DOCUMENT EXCERPT »

__________

= Georges Pelletier (agronomist) =

French researcher

Georges Pelletier (born 1943) is a French agricultural engineer and Doctor of Science. He spent his career at the National Institute of Agricultural Research (INRA) in the Department of Plant Genetics and Improvement. He headed the Unit of the INRA Versailles Centre from 1991 to 1999, chaired from 2001 to 2010, the Operational Management Board of the Group of Scientific Interest in Plant Genomics Genoplant, and from 2010 to 2013 was appointed to the French Agency for Research (ANR) scientific manager of the Biotechnologies and Bio-resources programme for "Investments for the Future". He was a member of the Biomolecular Engineering Commission and the Scientific Council of the Genopoles. Member of the French Academy of sciences (2004) and the Academy of Agriculture (2004), he was awarded the Lauriers d'excellence de INRA (2006).

== Scientific work ==
His field of research has been the study of multiplication and reproduction mechanisms in angiosperms.

First, by generating haploid individuals, either by in vitro culture of immature pollen, in tobacco and asparagus, or by selecting fertilization anomalies that eliminate one of the parental genomes. This work has led to the clarification of sex determinism in asparagus, a dioecious species, and has provided the method for obtaining fully male F1 hybrid varieties, which have since been widely developed.

__________

DATA SECTION »
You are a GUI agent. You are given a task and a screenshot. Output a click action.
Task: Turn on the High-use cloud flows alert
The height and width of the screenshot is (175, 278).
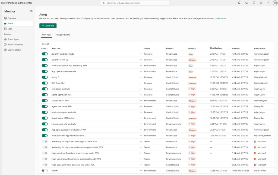[44, 153]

__________

ACTIVITY » In the article on Georges Pelletier, during which years did he head the Unit of the INRA Versailles Centre?

SOLUTION TO THIS PROBLEM » 1991 to 1999